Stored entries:
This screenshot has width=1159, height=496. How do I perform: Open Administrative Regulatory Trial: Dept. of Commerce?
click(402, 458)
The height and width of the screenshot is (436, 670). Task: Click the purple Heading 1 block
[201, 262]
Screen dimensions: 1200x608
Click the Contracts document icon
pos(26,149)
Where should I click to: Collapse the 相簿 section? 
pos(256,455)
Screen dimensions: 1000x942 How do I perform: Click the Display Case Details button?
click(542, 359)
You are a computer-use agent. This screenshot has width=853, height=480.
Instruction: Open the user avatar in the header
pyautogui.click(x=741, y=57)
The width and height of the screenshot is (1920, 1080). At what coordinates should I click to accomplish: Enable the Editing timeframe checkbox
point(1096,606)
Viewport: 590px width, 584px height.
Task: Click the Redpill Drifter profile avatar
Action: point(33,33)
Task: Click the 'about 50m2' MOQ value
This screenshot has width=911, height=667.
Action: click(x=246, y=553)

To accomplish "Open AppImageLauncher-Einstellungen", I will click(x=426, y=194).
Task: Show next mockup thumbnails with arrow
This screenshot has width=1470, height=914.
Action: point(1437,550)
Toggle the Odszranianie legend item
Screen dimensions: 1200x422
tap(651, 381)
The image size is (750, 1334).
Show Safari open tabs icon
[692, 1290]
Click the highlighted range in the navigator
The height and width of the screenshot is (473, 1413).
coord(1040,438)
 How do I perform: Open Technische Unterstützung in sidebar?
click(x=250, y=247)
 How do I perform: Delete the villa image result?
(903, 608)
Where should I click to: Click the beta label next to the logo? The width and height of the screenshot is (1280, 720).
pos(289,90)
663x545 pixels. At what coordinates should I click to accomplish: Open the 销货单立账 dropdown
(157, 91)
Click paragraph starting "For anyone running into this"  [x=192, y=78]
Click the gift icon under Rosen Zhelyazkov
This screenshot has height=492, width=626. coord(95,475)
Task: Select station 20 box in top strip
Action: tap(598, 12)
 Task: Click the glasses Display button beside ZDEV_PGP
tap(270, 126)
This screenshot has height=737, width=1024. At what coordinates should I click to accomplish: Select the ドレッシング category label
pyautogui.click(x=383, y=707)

— What the task asks —
Each entry above needs to be retyped exactly as it appears.

— Output for this task —
This screenshot has width=1159, height=496. How do I perform: Open Administrative Regulatory Trial: Dept. of Commerce?
click(402, 458)
The height and width of the screenshot is (436, 670). Task: Click the purple Heading 1 block
[201, 262]
Screen dimensions: 1200x608
Click the Contracts document icon
pos(26,149)
Where should I click to: Collapse the 相簿 section? 
pos(256,455)
Screen dimensions: 1000x942 How do I perform: Click the Display Case Details button?
click(542, 359)
You are a computer-use agent. This screenshot has width=853, height=480.
Instruction: Open the user avatar in the header
pyautogui.click(x=741, y=57)
The width and height of the screenshot is (1920, 1080). At what coordinates should I click to accomplish: Enable the Editing timeframe checkbox
point(1096,606)
Viewport: 590px width, 584px height.
Task: Click the Redpill Drifter profile avatar
Action: point(33,33)
Task: Click the 'about 50m2' MOQ value
This screenshot has width=911, height=667.
Action: click(x=246, y=553)

To accomplish "Open AppImageLauncher-Einstellungen", I will click(x=426, y=194).
Task: Show next mockup thumbnails with arrow
This screenshot has width=1470, height=914.
Action: point(1437,550)
Toggle the Odszranianie legend item
Screen dimensions: 1200x422
tap(651, 381)
The image size is (750, 1334).
Show Safari open tabs icon
[692, 1290]
Click the highlighted range in the navigator
The height and width of the screenshot is (473, 1413).
coord(1040,438)
 How do I perform: Open Technische Unterstützung in sidebar?
click(x=250, y=247)
 How do I perform: Delete the villa image result?
(903, 608)
Where should I click to: Click the beta label next to the logo? The width and height of the screenshot is (1280, 720).
pos(289,90)
663x545 pixels. At what coordinates should I click to accomplish: Open the 销货单立账 dropdown
(157, 91)
Click paragraph starting "For anyone running into this"  [x=192, y=78]
Click the gift icon under Rosen Zhelyazkov
This screenshot has height=492, width=626. coord(95,475)
Task: Select station 20 box in top strip
Action: tap(598, 12)
 Task: Click the glasses Display button beside ZDEV_PGP
tap(270, 126)
This screenshot has height=737, width=1024. At what coordinates should I click to accomplish: Select the ドレッシング category label
pyautogui.click(x=383, y=707)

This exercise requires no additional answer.